Part of the brilliance of Lincoln’s work is her ability to approach obvious metaphors, and then complicate them, walking the line between the familiar and the unpredictable. The result is a binding emotional tension. The two duetting pairs featured throughout the piece are in sync, eerily mechanical, but with a strong undercurrent of tenderness and fondness beneath the sterile surface of the movement. When the partners embrace, the quality of movement is still robotic, yet charged with secret emotion. It’s this sense of personal connection and mystery that pushes the work out of the territory of cliché and beyond it, into something else completely novel.

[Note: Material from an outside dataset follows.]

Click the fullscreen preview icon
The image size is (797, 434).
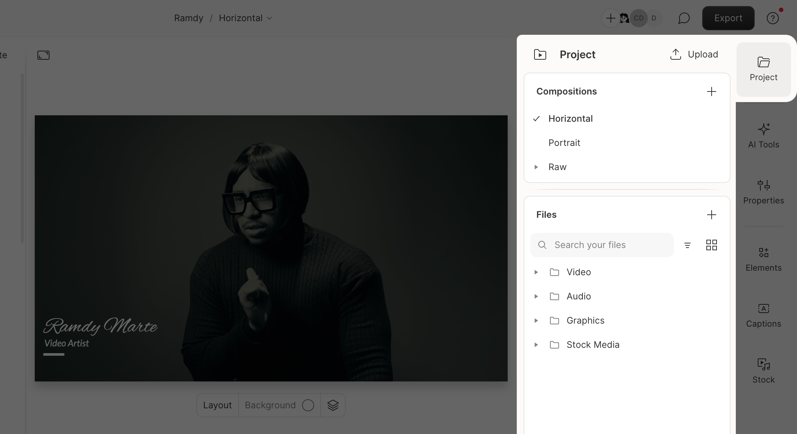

Alethea Alexander’s Anarchy in Flight also featured an unusually large ensemble. Beginning with exaggerated movements imitating birds hopping, twitching, and shifting around as individuals in a flock, Alexander draws on the classical motif of ballerinas as birds as well as ballet vocabulary to pull these elements apart.

The company morphed in and out of formations and groupings, at times scattering into the titular anarchy, flocking closely together, or breaking into trios. With so many dancers onstage, and anarchy and diffusion as major themes, the piece becomes hard to track at times, and I found myself losing focus. The concepts—exploding and reimagining classical ballet imagery, bird behavior, and socio-political concepts of anarchy and postmodernism—are fascinating and quite high-level, leaving us with a work that is perhaps overambitious. As it is it doesn’t quite find its feet; I would love to see it developed as a longer piece.

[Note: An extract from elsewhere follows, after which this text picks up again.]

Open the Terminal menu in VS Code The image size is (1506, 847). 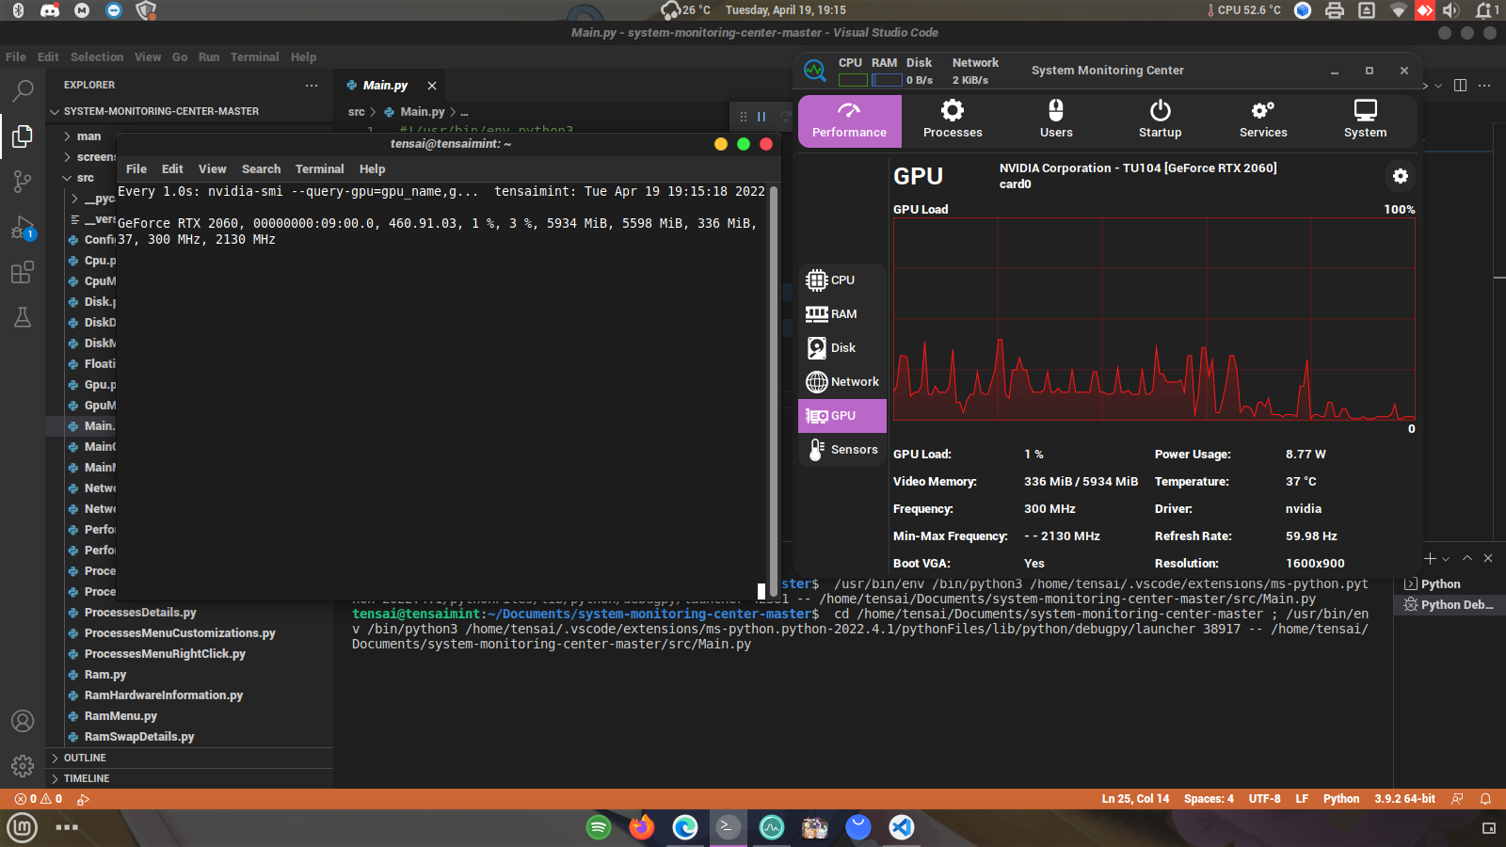click(x=254, y=56)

The program concludes with Pink Matter Volume 2: What is Love?, a collaboration between Dani Tirrell and “Majinn” Mike O’Neal, Jr. Opening with one dancer facing upstage, the rest of the cast crowds around him, all speaking at once, until he convulses – information overload, the weight of their stories too great a burden for one person.

Dani Tirrell and “Majinn” Mike O’Neal Jr.’s Pink Matter Vol2: What is Love. Dancers: Ieva
Braciulyte, Josh Yee, Emily Asplin, Jasmin Etafo and Olivia Anderson. Photo by Steve Korn.

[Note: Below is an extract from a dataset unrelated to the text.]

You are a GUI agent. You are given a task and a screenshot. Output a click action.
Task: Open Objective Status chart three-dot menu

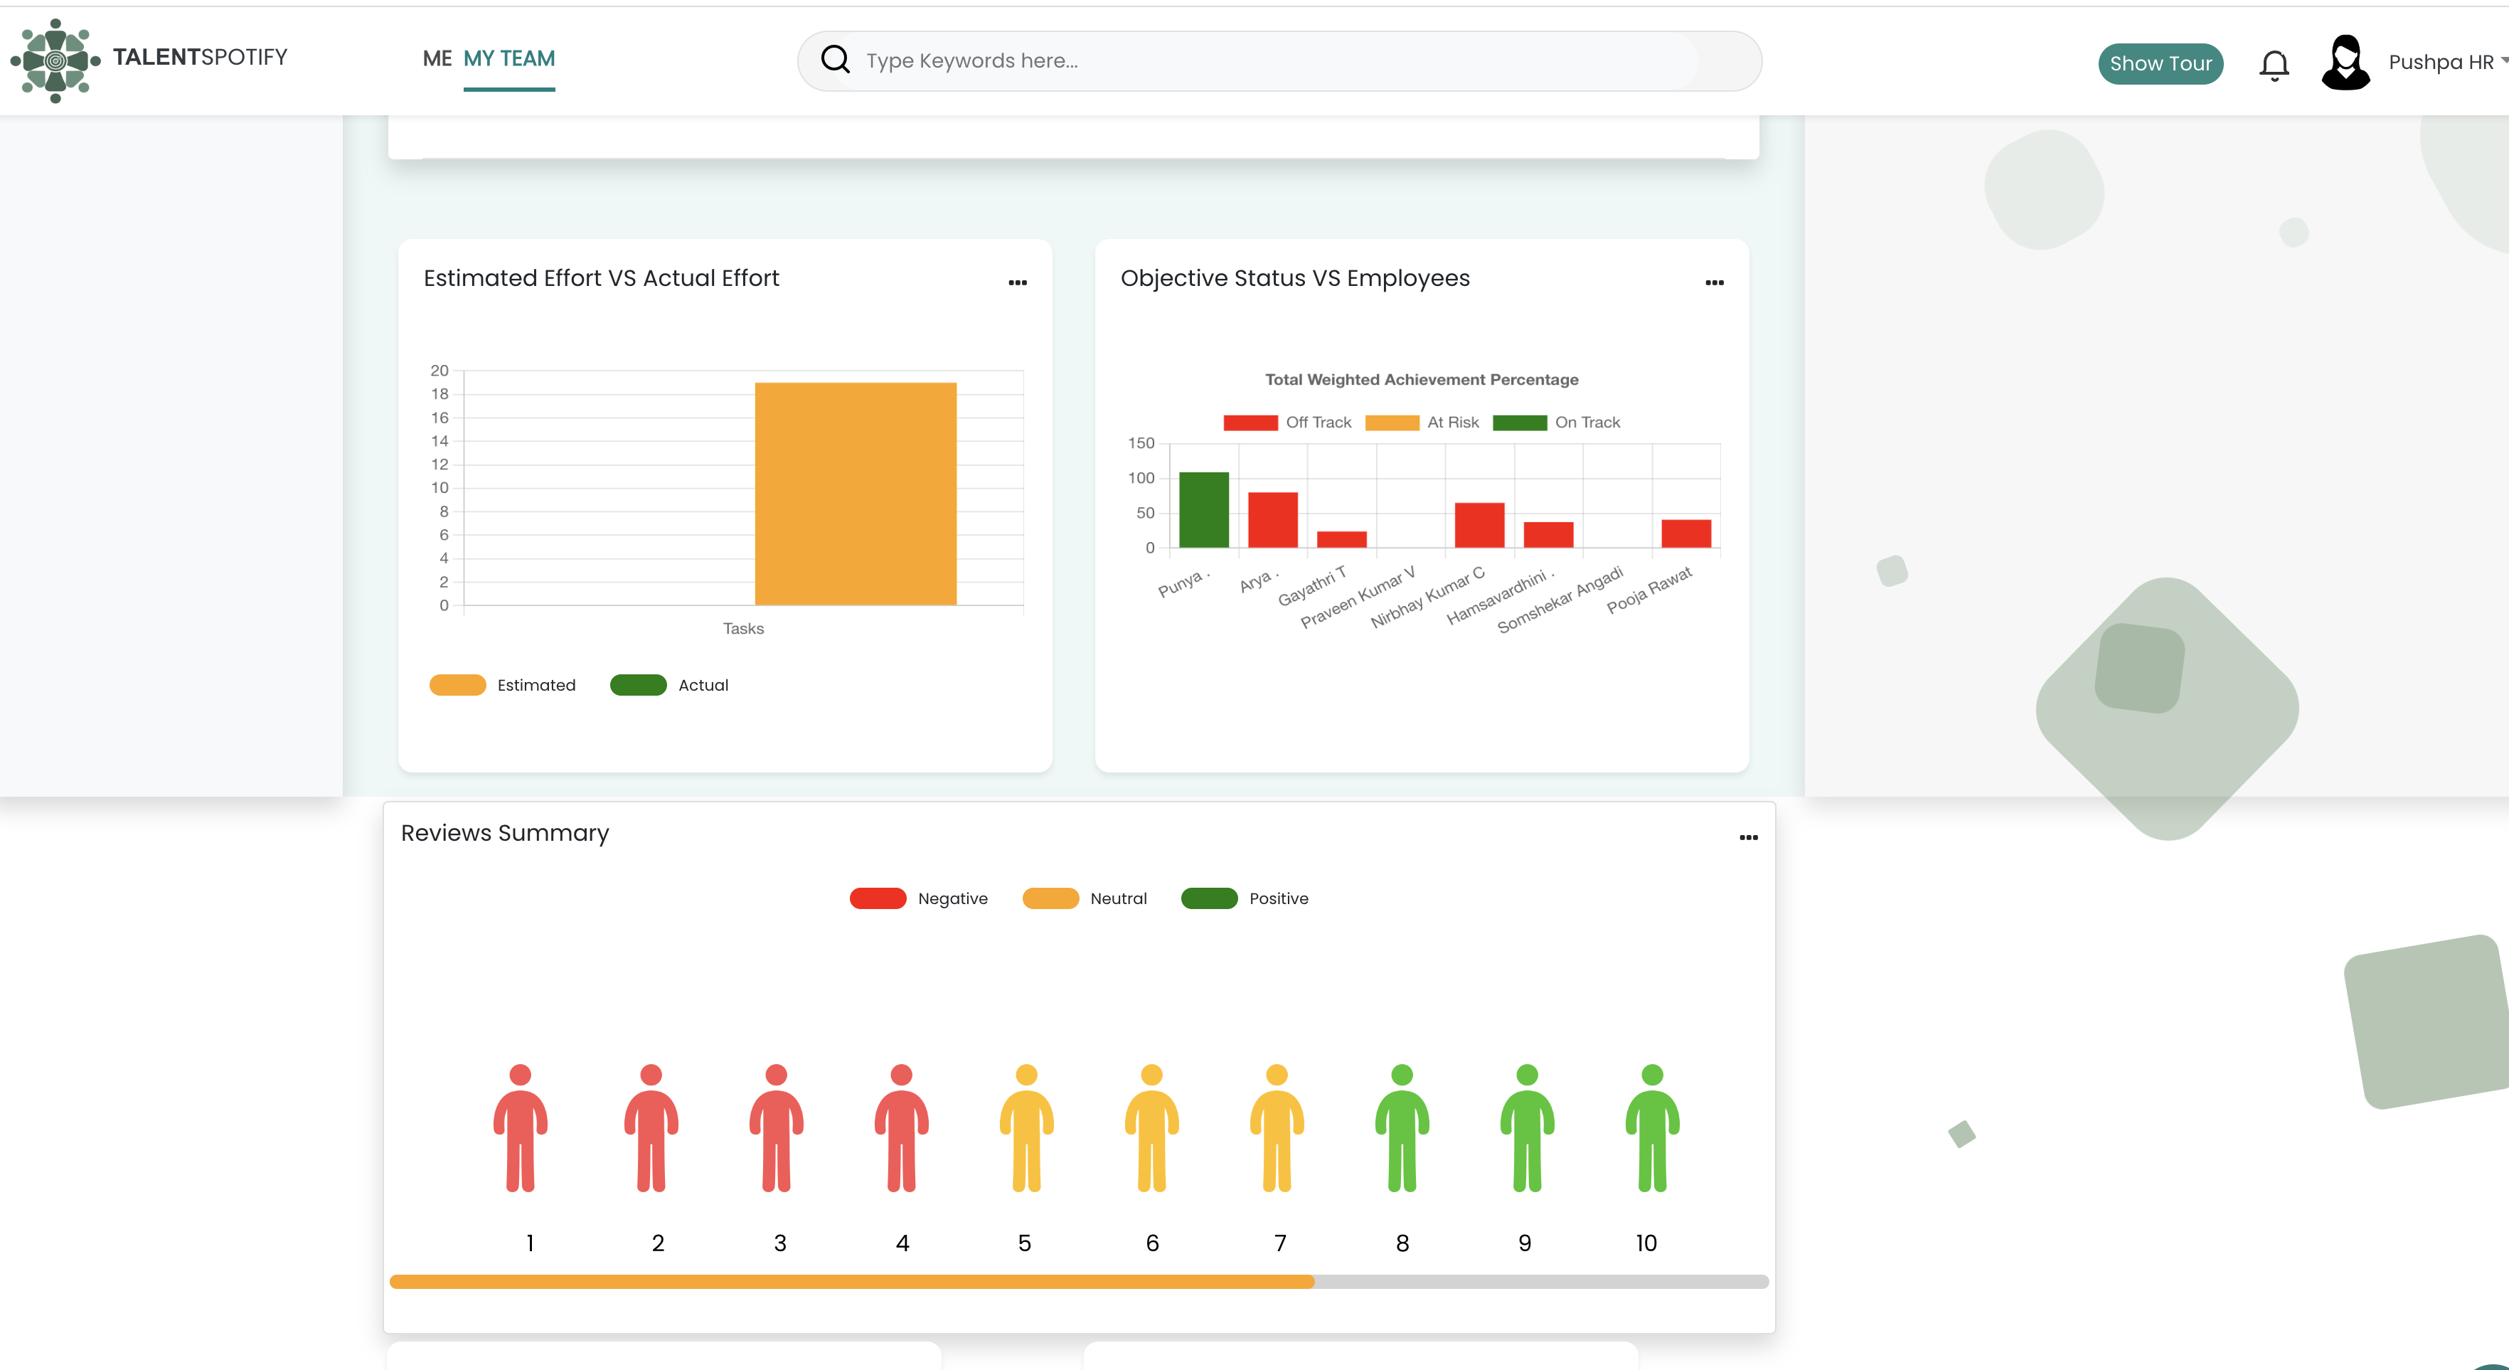pos(1714,283)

Sharing stories is central to Pink Matter Volume 2, as is the theme of community support. Shifting in and out of movement sections, the cast took turns delivering personal anecdotes and songs that focused on the many layers of love and relationships. Illuminating the depth and breadth of life experience of the dancers, their stories felt refreshingly off the cuff. The performers spoke authentically, vulnerably, from the heart, with a tendency towards self-reflection and analysis of their own feelings.

The ensemble members shifted in and out of the central performance space, arranging themselves, when not dancing or speaking, in groups around the outskirts of the space. Like a big community slumber party, they leaned on one another in snuggly groups, gathered around the speaker, watched their fellows dance. The cast felt unified, stronger as a whole for the sense of support and community.

This sense of unity shone through in the choreography as well; unison movement phrases set on dancers with different movement backgrounds highlighted their strengths without compromising the integrity of the movement. O’Neal and Tirrell’s choreography translates between bodies in a way that honors many ways of moving, inviting dancers to perform simply as themselves.

The program aimed to question hierarchies in art and life. Thematically, this came through in some but not all works; Tirrell and O’Neal’s centering stories from the African American diaspora, Alexander’s prodding at the predominance of ballet and its power in the dance world, Nickel and Alexander’s exploration of women and work. What struck me, however, was how many of these pieces depended upon partnership in the creative process; dance artists joined forces as director-choreographer-composers, and dancers were credited as collaborators in the process. A concert with collaboration as its connective tissue seems itself to bear a message, urging us as an artistic community to put our creative forces together, and make something good.

UW Dance Presents ran January 23-26, 2020, at Meany Hall Studio Theatre, University of Washington.